Annoncé à l’automne par Emmanuel Macron, le nouveau service national militaire volontaire entre dans sa phase concrète. La campagne de recrutement s’ouvre officiellement ce lundi, à l’occasion d’une conférence de presse de la ministre des Armées Catherine Vautrin. Ce dispositif, fondé sur le volontariat, vise à proposer à des milliers de jeunes une expérience militaire de dix mois, à mi-chemin entre engagement civique, formation et cohésion nationale. Pensé comme un complément au parcours scolaire ou universitaire, ce service entend répondre à un double objectif : renforcer le lien entre la jeunesse et les armées, tout en offrant un cadre structurant à des volontaires en quête d’orientation ou de césure.

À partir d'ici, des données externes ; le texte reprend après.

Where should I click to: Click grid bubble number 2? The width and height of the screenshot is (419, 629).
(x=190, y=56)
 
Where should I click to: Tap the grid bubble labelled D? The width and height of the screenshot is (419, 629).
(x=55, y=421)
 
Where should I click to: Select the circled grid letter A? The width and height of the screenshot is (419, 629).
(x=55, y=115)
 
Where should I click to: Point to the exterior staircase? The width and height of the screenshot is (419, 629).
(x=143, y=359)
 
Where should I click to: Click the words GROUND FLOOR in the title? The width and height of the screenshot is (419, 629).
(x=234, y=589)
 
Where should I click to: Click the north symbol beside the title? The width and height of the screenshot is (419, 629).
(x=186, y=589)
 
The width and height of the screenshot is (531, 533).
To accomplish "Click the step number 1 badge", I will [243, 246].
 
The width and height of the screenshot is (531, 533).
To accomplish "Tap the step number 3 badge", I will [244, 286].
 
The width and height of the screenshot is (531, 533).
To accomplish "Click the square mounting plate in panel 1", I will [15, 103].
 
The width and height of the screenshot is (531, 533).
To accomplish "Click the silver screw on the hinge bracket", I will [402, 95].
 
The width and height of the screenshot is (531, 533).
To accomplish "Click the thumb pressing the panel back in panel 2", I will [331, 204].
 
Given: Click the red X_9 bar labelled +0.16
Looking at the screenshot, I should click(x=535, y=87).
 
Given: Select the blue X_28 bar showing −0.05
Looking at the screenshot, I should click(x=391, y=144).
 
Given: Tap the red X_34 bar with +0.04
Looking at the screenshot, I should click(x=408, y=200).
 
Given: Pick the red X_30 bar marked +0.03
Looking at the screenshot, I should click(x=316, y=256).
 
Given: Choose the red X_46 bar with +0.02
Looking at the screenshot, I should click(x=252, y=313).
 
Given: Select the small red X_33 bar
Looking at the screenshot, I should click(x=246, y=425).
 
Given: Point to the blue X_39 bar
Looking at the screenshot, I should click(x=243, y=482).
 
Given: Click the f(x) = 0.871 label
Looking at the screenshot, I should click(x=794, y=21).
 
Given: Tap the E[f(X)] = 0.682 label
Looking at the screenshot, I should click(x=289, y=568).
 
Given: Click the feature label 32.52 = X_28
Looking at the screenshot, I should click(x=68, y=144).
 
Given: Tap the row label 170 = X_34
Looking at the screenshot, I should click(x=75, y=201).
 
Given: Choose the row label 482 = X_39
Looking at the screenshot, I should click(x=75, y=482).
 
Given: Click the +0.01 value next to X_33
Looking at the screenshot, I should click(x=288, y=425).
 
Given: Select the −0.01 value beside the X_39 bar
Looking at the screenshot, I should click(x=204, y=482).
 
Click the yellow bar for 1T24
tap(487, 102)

Un service ouvert aux jeunes de 18 à 25 ans, avec une montée en puissance progressive
Le service national militaire volontaire s’adresse aux jeunes Françaises et Français âgés de 18 à 25 ans. Le ministère des Armées indique viser en priorité les 18-19 ans, qui devraient représenter environ 80 % des effectifs, les 20-25 ans constituant le reste des recrutements. Aucune condition de diplôme n’est exigée. Le dispositif doit monter progressivement en puissance. La première promotion devrait compter environ 3 000 volontaires. L’exécutif affiche des objectifs plus ambitieux à moyen et long terme, avec 10 000 participants par an à l’horizon 2030, puis plus de 40 000 en 2035. Les volontaires percevront une solde mensuelle de 800 euros bruts, tandis que l’hébergement et l’alimentation seront intégralement pris en charge pendant la durée du service.

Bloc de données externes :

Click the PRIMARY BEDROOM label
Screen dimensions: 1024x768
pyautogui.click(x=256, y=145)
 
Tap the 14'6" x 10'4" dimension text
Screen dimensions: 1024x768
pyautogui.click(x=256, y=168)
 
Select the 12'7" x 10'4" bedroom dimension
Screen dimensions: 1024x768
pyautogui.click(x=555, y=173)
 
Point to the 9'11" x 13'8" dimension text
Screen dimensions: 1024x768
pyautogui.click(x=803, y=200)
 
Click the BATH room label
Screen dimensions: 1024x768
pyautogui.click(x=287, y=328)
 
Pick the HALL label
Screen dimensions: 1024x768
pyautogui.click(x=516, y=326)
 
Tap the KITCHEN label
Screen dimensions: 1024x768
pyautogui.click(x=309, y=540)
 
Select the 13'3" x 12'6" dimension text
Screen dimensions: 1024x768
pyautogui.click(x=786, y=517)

Modalités de candidature et articulation avec Parcoursup
La procédure de candidature repose en partie sur l’évolution de la Journée défense et citoyenneté, rebaptisée « Journée de mobilisation ». À l’issue de cette journée obligatoire, les jeunes se verront proposer un questionnaire leur permettant d’indiquer leur intérêt pour le service militaire volontaire. Ceux qui se déclareront intéressés seront ensuite recontactés par les services de recrutement. Les jeunes ayant déjà effectué cette journée pourront également candidater directement via les plateformes officielles de recrutement des armées de Terre, de l’Air et de l’Espace ou de la Marine, ou en se rendant dans un centre d’information et de recrutement des forces armées. Un numéro dédié est également mis à disposition. Les candidats rempliront ensuite un dossier plus approfondi portant sur leurs compétences, leurs centres d’intérêt et leurs éventuelles connaissances techniques ou linguistiques. Des entretiens de motivation, des évaluations sportives et des vérifications administratives viendront compléter la sélection. Les résultats seront communiqués au mois de mai, afin de coïncider avec le calendrier de Parcoursup. Les jeunes encore scolarisés pourront ainsi choisir de différer leur entrée dans l’enseignement supérieur sans perdre leur place, le service militaire volontaire étant reconnu comme une année de césure.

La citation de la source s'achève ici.